» What you should do
The entries contain pictures, which should not appear in the copy; everything else must be reproduced exactly.

⁂

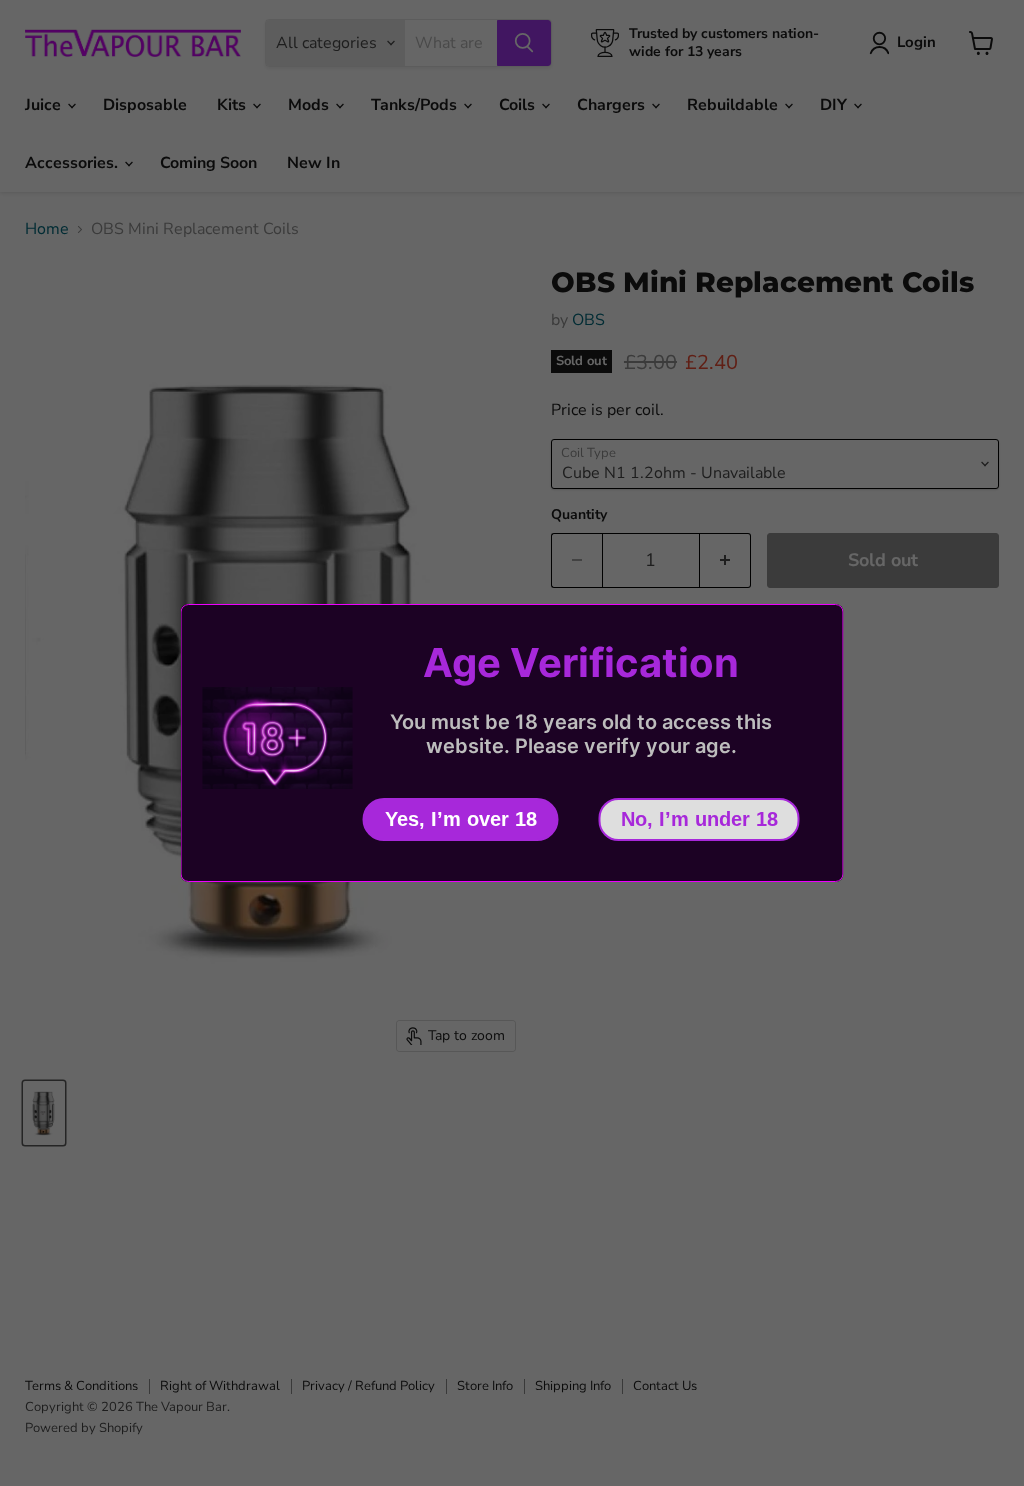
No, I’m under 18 (699, 819)
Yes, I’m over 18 (461, 819)
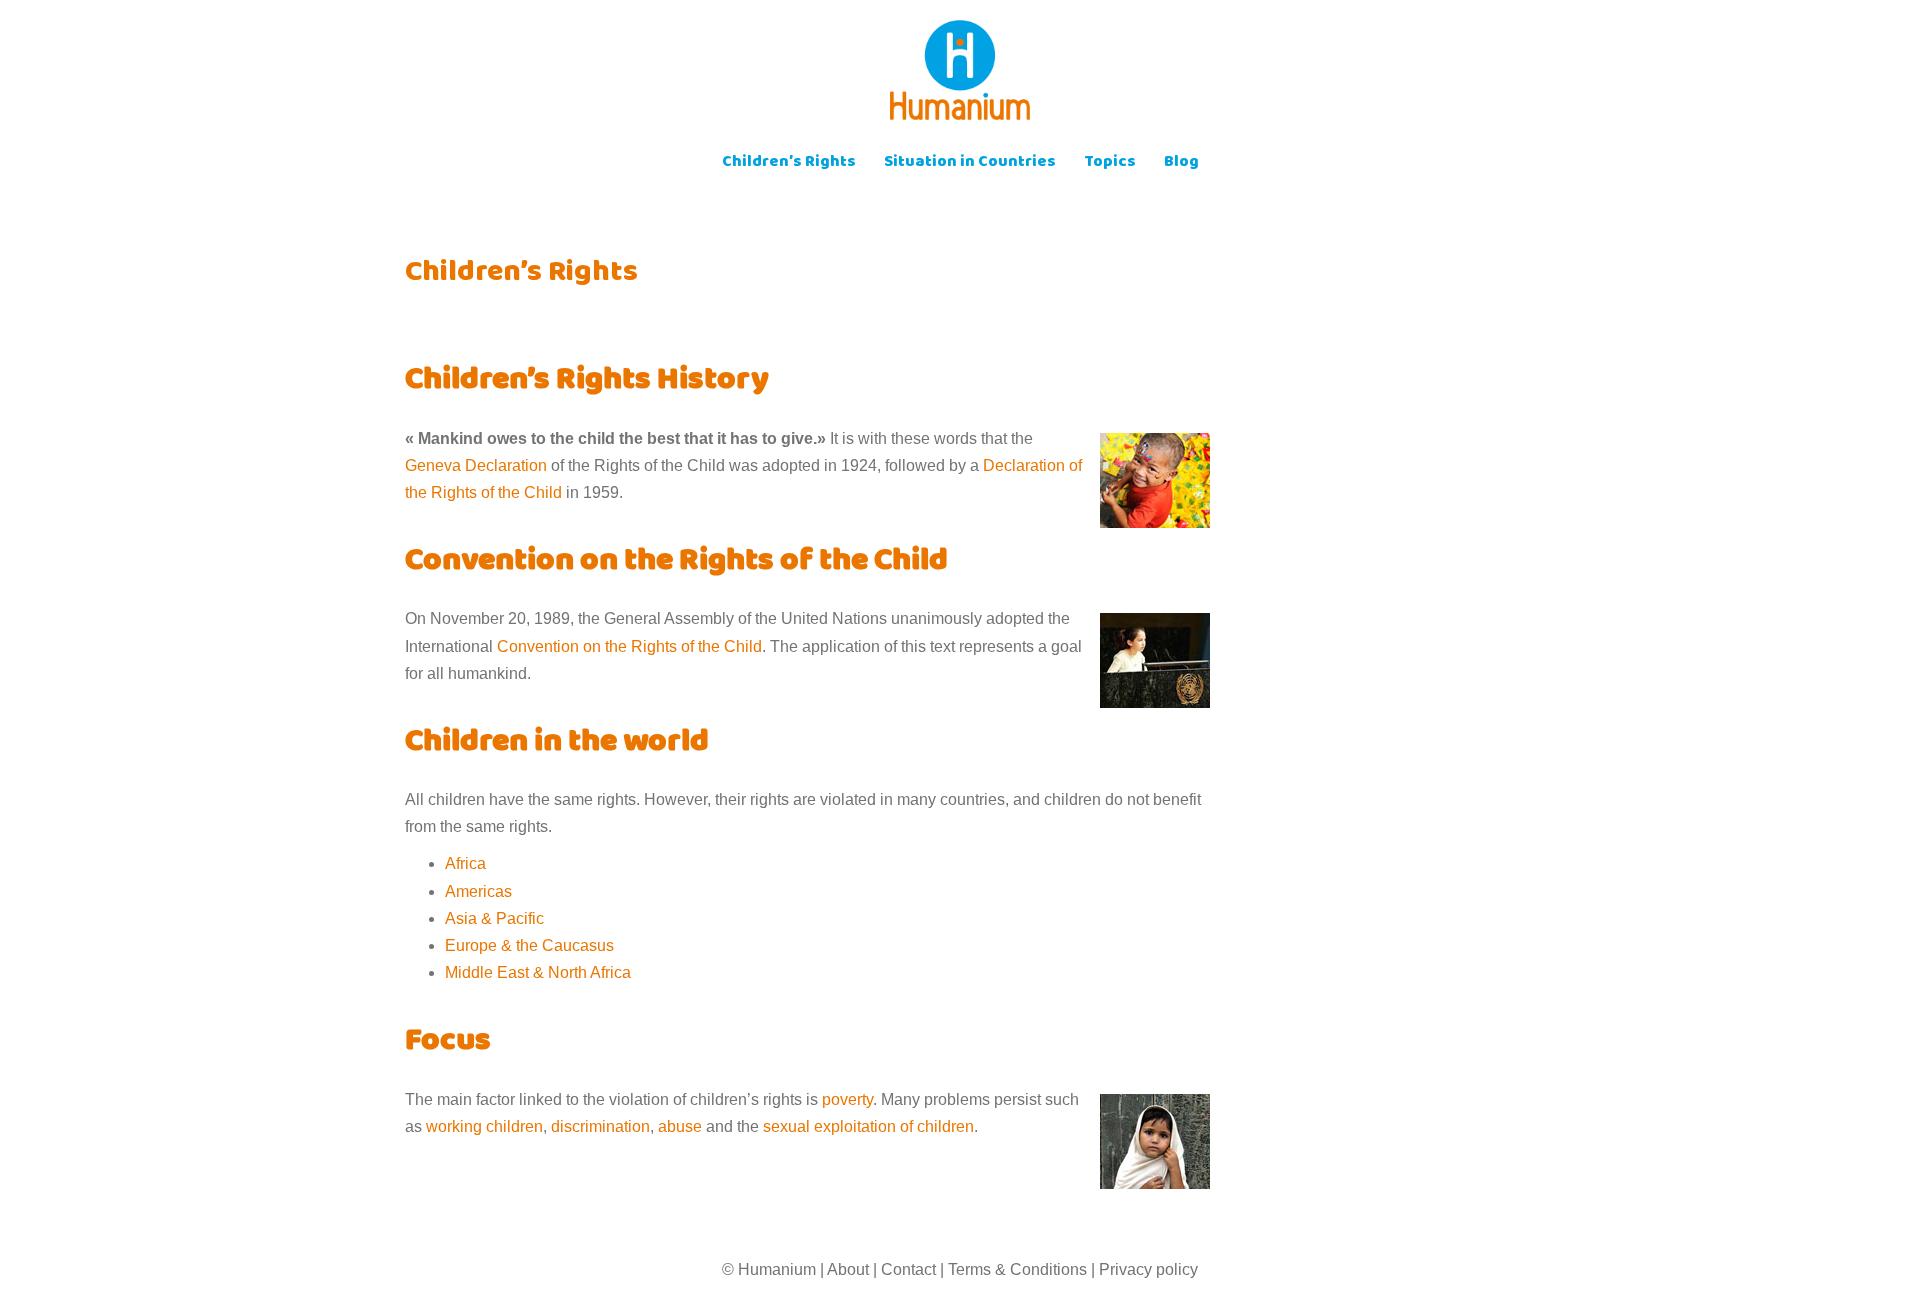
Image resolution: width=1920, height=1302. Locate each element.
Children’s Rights (789, 163)
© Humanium (769, 1269)
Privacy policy (1148, 1269)
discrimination (600, 1126)
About (848, 1269)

⁂

» Answer for this exercise
No, I’m under 18 (699, 819)
Yes, I’m over 18 (461, 819)
Image resolution: width=1920, height=1302. Locate each element.
Children’s Rights (789, 163)
© Humanium (769, 1269)
Privacy policy (1148, 1269)
discrimination (600, 1126)
About (848, 1269)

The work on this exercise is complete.